Leider wissen wir von Fabian Wilhelm recht wenig, nicht einmal ein Bild existiert von ihm. Während seiner kurzen Studentenzeit in Deutschland (wohl hauptsächlich in Berlin und Göttingen) vom Frühjahr 1778 bis zum Tod des Vaters im Sommer 1779 erwarb er den Rang eines hessisch-darmstädtischen Obristleutnants. Fabian Wilhelm muss sehr vielseitig interessiert gewesen sein. Er dichtete, war Freimaurer und spielte Theater. In der Personalliste des Liebhabertheaters in Reval, das 1784 von August Kotzebue gegründet worden war, steht folgende Eintragung:

"Obristleutnant Fabian Wilhelm von Schilling und Frau von Schilling, geborene Anna Juliane von Rosen. Mitglieder seit März 1789. Ausgetreten Dezember 1791"

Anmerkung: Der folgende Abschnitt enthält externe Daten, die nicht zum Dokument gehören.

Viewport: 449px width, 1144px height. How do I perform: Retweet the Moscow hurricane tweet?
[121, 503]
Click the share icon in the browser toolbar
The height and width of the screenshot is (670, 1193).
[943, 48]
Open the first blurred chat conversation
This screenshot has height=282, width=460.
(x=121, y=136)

Umsiedlung und Auswanderung

Nach den Unruhen in den baltischen Provinzen (1906), dem 1. Weltkrieg und der russischen Revolution (1917) siedelten bereits mehrere Glieder der Familie nach Deutschland über.

Die Entstehung der Republiken Estland und Lettland (1918) führte durch Enteignung des Großgrundbesitzes und die Auflösung der ständischen Körperschaften zu einer großen Veränderung der Lebensverhältnisse in allen deutschen Familien.

1939 bedeutete die Umsiedlung ins Deutsche Reich das Ende der jahrhundertelangen Geschichte der Deutschbalten. Diese Aktion war ein Bestandteil des deutsch-russischen Nichtangriffspaktes vom August 1939. Neues Siedlungsgebiet wurden für den größten Teil der Schilling-Umsiedler Städte und - zunächst kommissarisch verwaltete - Güter in den Gebieten Danzig-Westpreussen und Wartheland, bis 1945 die Flucht vor den Russen die Familien über ganz Deutschland und die Welt zerstreute.

Von den 1996 registrierten 143 Familienmitgliedern lebten 80, also der größte Teil, in der Bundesrepublik Deutschland. In Kanada sind inzwischen 53 angesiedelt, in Südafrika vier, in Dänemark zwei, in den USA zwei, in Finnland, der Schweiz und Guadeloupe je ein Familienmitglied.

Die Auswanderung von Familienmitgliedern nach Kanada begann bereits 1927, als die beiden ältesten Söhne von Hermann (Orgena), Gebhard und Friedrich (Fritz), in der neuen Welt ihr Glück suchten. Während Gebhard 1939 zurückkehrte, gründete der Farmer Fritz auf der Vancouver Insel mit sechs Kindern ein neues Schilling-Haus, das sich bereits auf 30 Mitglieder vermehrt hat.

In die Stadt Vancouver wanderte 1953 Georg (Jürgen, Orgena) aus, ein Neffe zweiten Grades von Fritz.

In den Osten Kanadas zogen in den 50er Jahren vier Kinder von Bodo und Inge (Serrefer): Karin, Wolter, Heinrich und Kurt.

Das Haus Serrefer blüht zur Zeit in Ontario und British Columbia, eine Angehörige dieser Familiengruppe heiratete in die Provinz Quebec. Dort hat sich in Montreal auch eine Cousine von Georg, Dagmar, verheiratete Edel, häuslich niedergelassen.